__Materials provided__
━━━━━━
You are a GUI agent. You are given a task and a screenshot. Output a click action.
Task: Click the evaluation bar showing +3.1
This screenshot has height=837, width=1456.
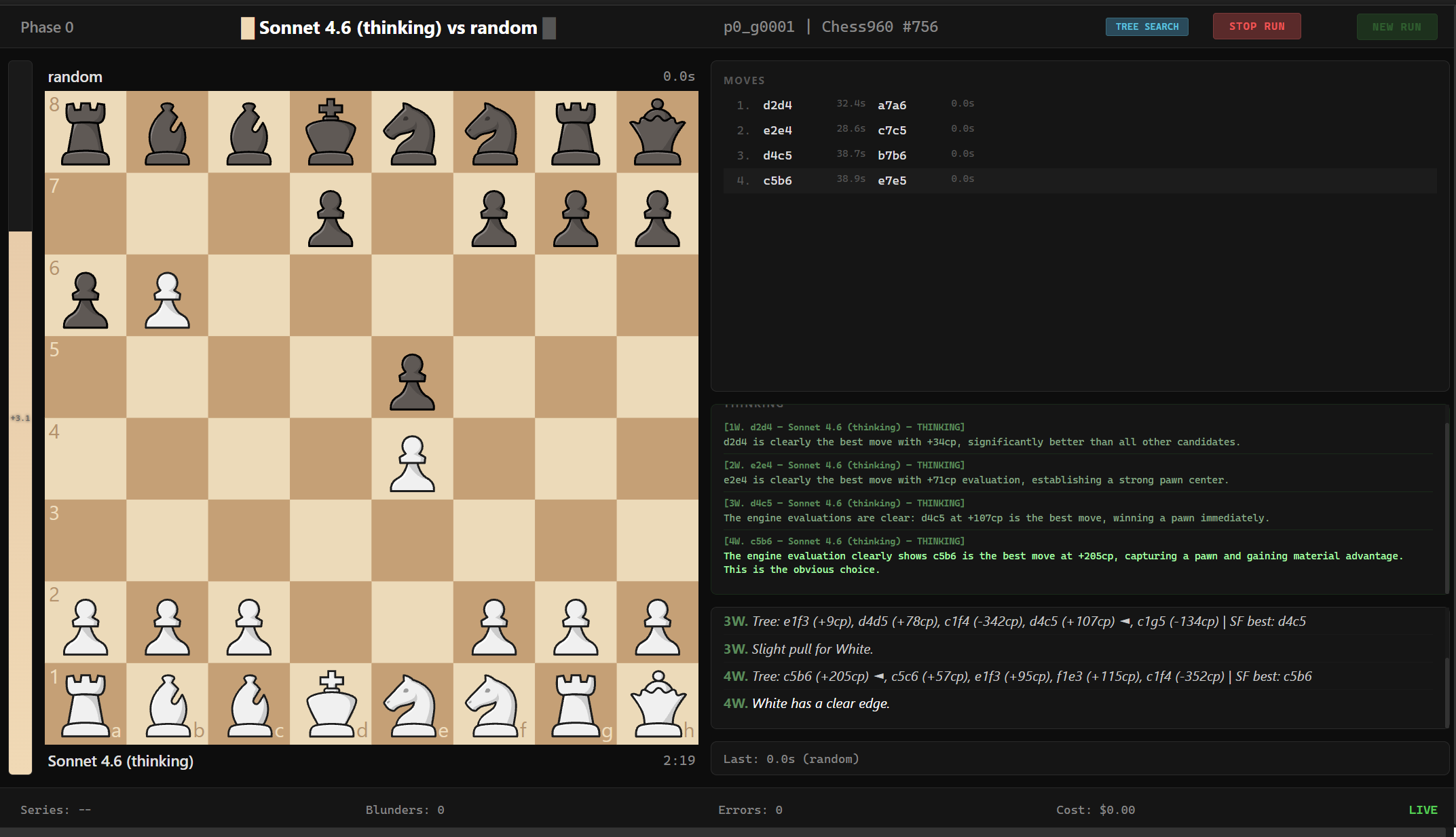point(20,418)

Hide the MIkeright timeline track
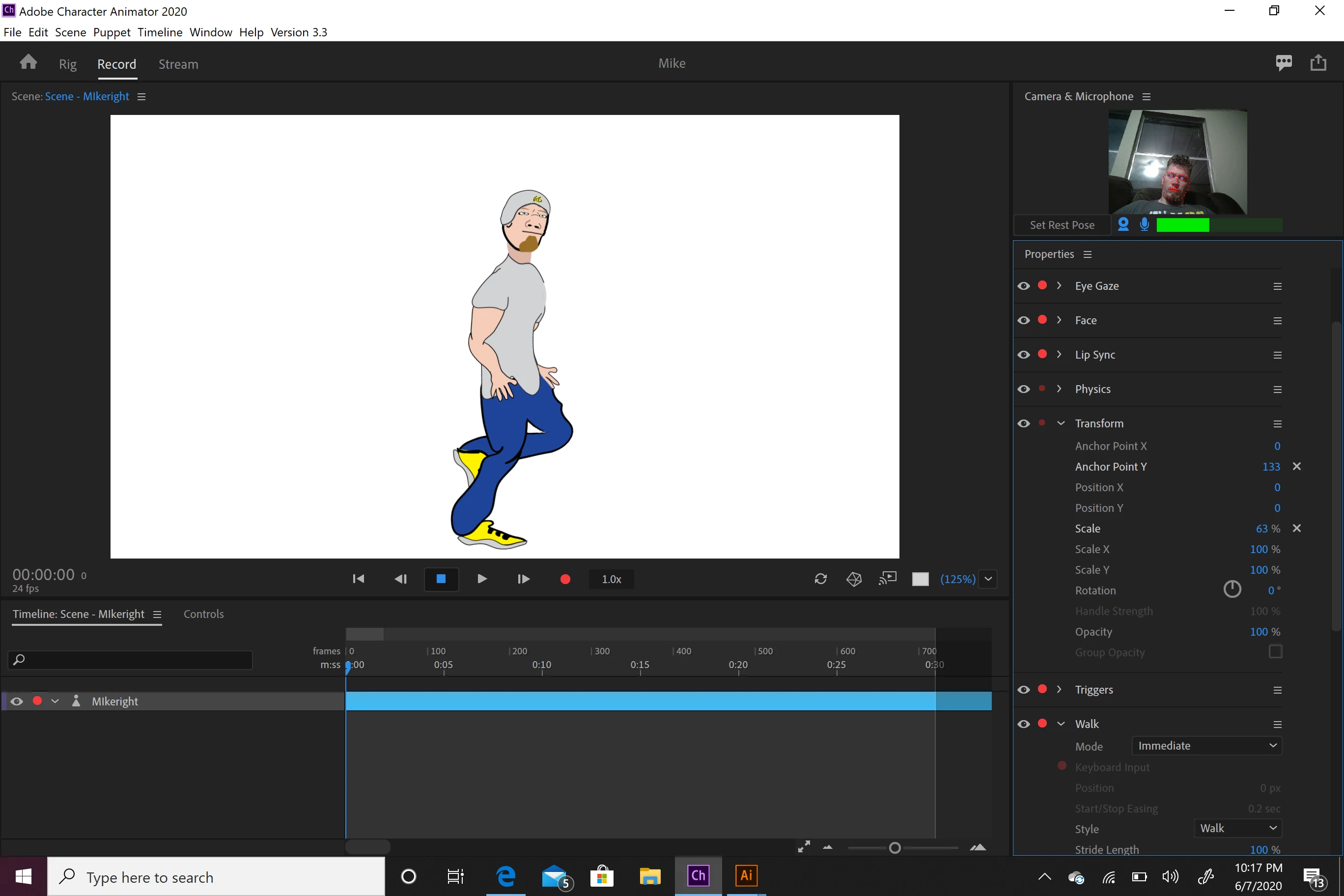[17, 701]
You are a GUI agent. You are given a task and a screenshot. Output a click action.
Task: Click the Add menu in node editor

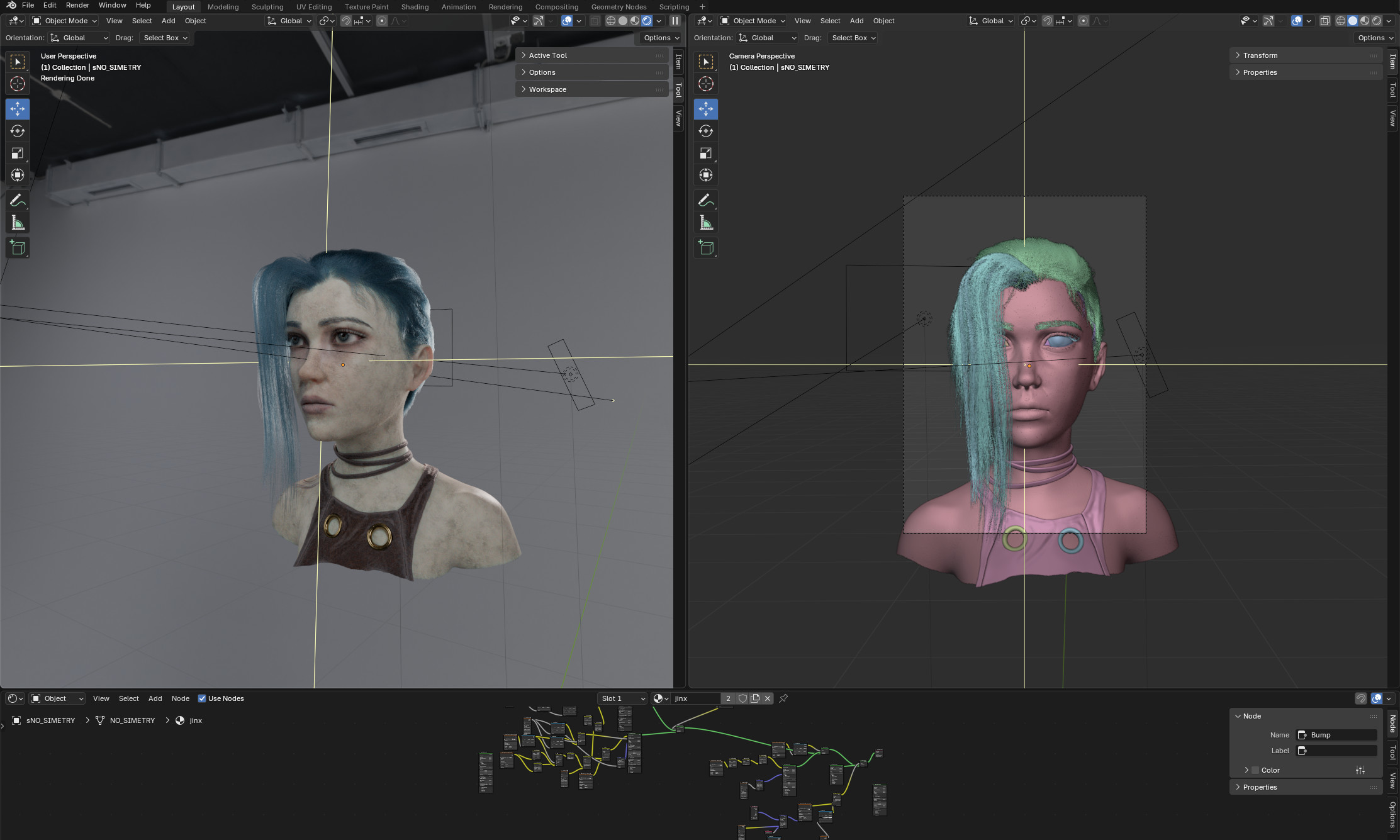click(155, 698)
━━━━━━
__Assigned task__
Quote the records in their entirety, keeping the wording exact and excluding pictures.

__Task result__
You are a GUI agent. You are given a task and a screenshot. Output a click action.
Task: Click the evaluation bar showing +3.1
This screenshot has height=837, width=1456.
point(20,418)

Hide the MIkeright timeline track
[17, 701]
You are a GUI agent. You are given a task and a screenshot. Output a click action.
Task: Click the Add menu in node editor

click(155, 698)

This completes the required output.